WORK REQUIRED ▸
Excluding pictures, retype the line with "This screenshot has width=931, height=465." and each line that follows it to the end of the data below, word for word.

Collected data entries ▸
▼

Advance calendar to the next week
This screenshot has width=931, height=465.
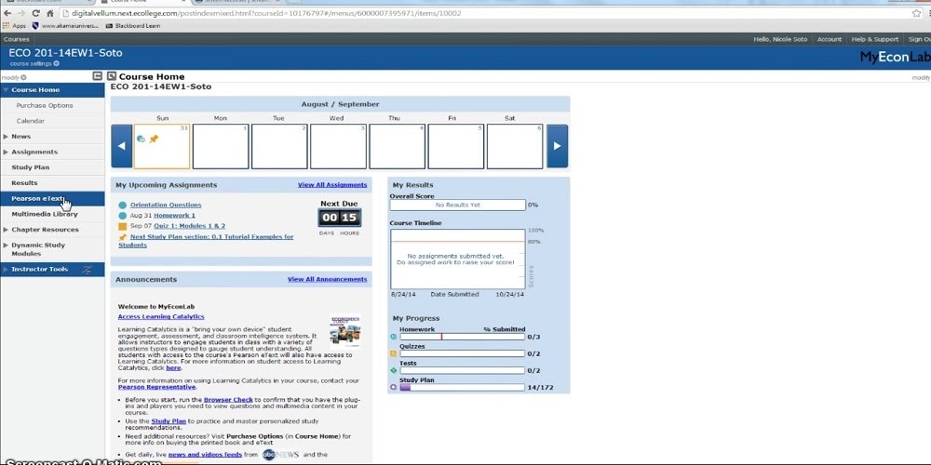(557, 146)
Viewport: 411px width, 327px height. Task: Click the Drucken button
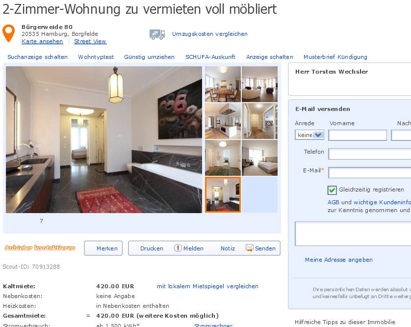pos(152,248)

▲

EXERCISE RESPONSE ▸
This screenshot has width=931, height=465.
(557, 146)
Viewport: 411px width, 327px height. Task: Click the Drucken button
pos(152,248)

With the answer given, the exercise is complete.